As she told me the statistics: 200,000 homes destroyed or severely damaged; 200,000 cars towed away, I said, “This has got to be the biggest natural disaster in our history.”
She said, “It wasn’t a natural disaster. The hurricane was a natural disaster, but the hurricane didn’t do this: this is the result of the failure of the Army Corp of Engineers to construct and maintain the levees, which have been reconstructed only to pre-Katrina specifications…now we wait.”
She talked about how FEMA has been slow, in general, to getting the money allocated for survivors, but has favored the white middle-class victims over people of color, including a large Vietnamese section of the City.
She talked about how difficult it was for people of color to get disaster loans, which I had read about in a New York Times editorial titled ‘The Poor Need Not Apply.’
She talked about what the insurance companies are doing, especially to the poor, most of whom happen to be black; how they denied wind-damage claims by attributing the damage all to the water; how they are doing a lot less clean up work in the poor sections while the money is flowing more freely in the white middle-class sections of the City, like Lakeview; how the low-lying black areas are being ‘yielded back to the swamp,’ while the low-lying white areas are being re-built; how the black cultural heritage of New Orleans, which has been so rich, is being downplayed and the talk is about building a new New Orleans
Emily did not sound bitter, mind you; she sounded sincere determined and very savvy. She sounded ready to take another important step in her life, a step toward making it meaningful, toward making a significant difference in the world.
She has a plan. She has a sense of direction.
She told me, “I came to help gut houses and I got talking to some of the survivors, most of whom are black and Vietnamese, the underclass, and I knew they felt better because I had been with them, because I talked with them and because I listened to them.”
After a pause she reflected, “And that experience took me by surprise and it made me feel like I was doing something that mattered. So I decided to get a Masters in Social Work and get my credentials so I can spend my life doing this.”

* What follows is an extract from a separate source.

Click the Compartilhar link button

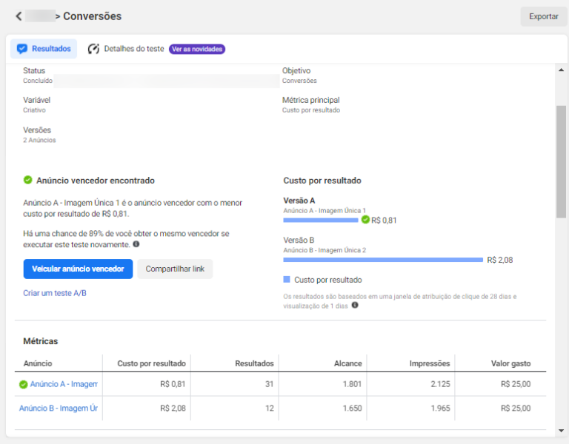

Emily helped me to understand the issues of racism and classism that are at work in New Orleans, just as they are at work in Bridgeport.

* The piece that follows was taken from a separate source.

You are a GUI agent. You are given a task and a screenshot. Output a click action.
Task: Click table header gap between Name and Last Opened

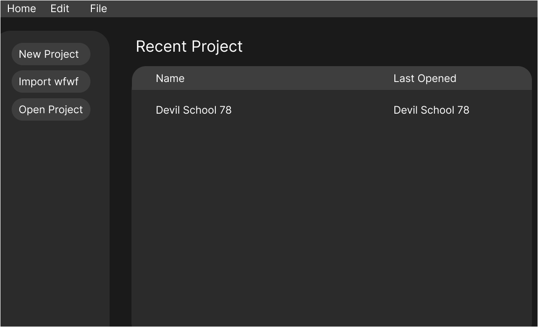coord(289,78)
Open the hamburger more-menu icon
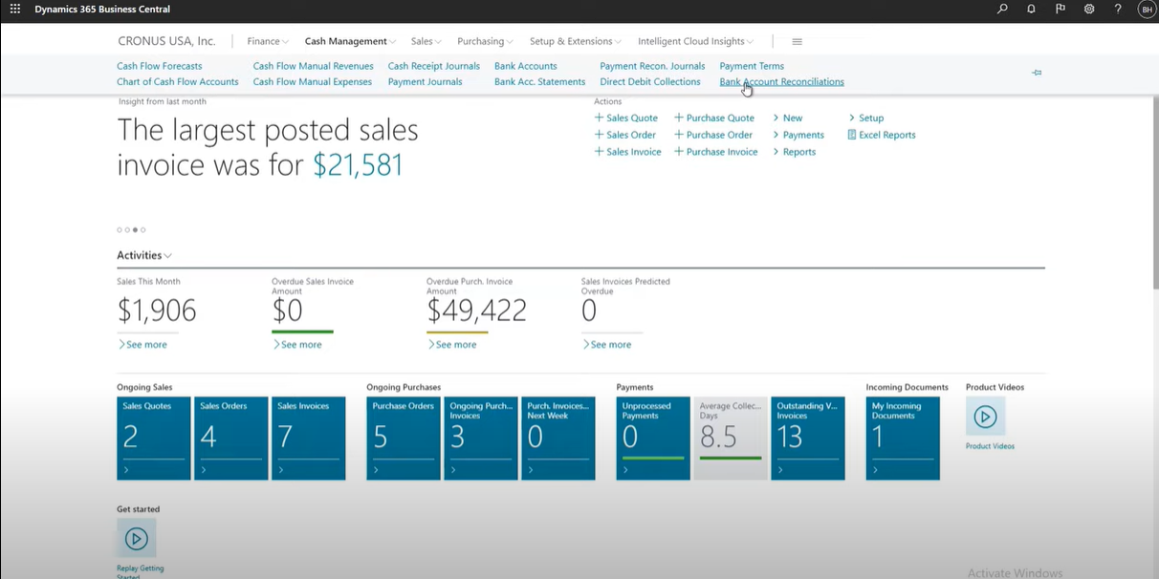The height and width of the screenshot is (579, 1159). click(798, 41)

We don’t have to go to New Orleans to work on these issues; but I hope we will stay involved in with our partner church in New Orleans; and I hope we will continue to find meaningful ways to work for racial and economic justice in Bridgeport.

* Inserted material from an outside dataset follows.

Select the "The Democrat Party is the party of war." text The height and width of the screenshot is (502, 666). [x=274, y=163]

I don’t have any photographs: I have my coffee cup from Café du Monde, I have the home-made banners from our partner congregation, and I have the experience of driving in and around the city for hours, stunned by the extent of the devastation, mile after mile, with houses that are collapsed or abandoned and acres and acres of empty lots where houses once stood.
The bottom line is that I saw a resurrection in progress; an Easter story, if you will; and the need for a Passover story where those who have been in bondage of various kinds will cross a sea of red tape to get the help they need and that this nation promised, explicitly as well as the implicit promise that comes with being part of this great nation.
“But when Jesus looked out over this city, his eyes filled with tears (and he wept openly.” He spoke in his pain: “If you had only recognized on this day the things that make for peace! But now they are hidden from your eyes.” (Luke 19:)
In the Gospel of John there’s a story of Jesus going to the tomb of his friend Lazarus, and he overcome with emotion and there’s the famous passage that says, simply, “Jesus wept.”
We watched what happened when the levees broke—we watched and we wept. We’ve wept over the loss of people close to us; each of us carries our grief.
May there be a resurrection for New Orleans; a resurrection for the Gulf region, and a resurrection for those among us who are carrying an overload of grief
Now is the time for the stone to be rolled away so we can sing ‘i thank You God for most this amazing day.’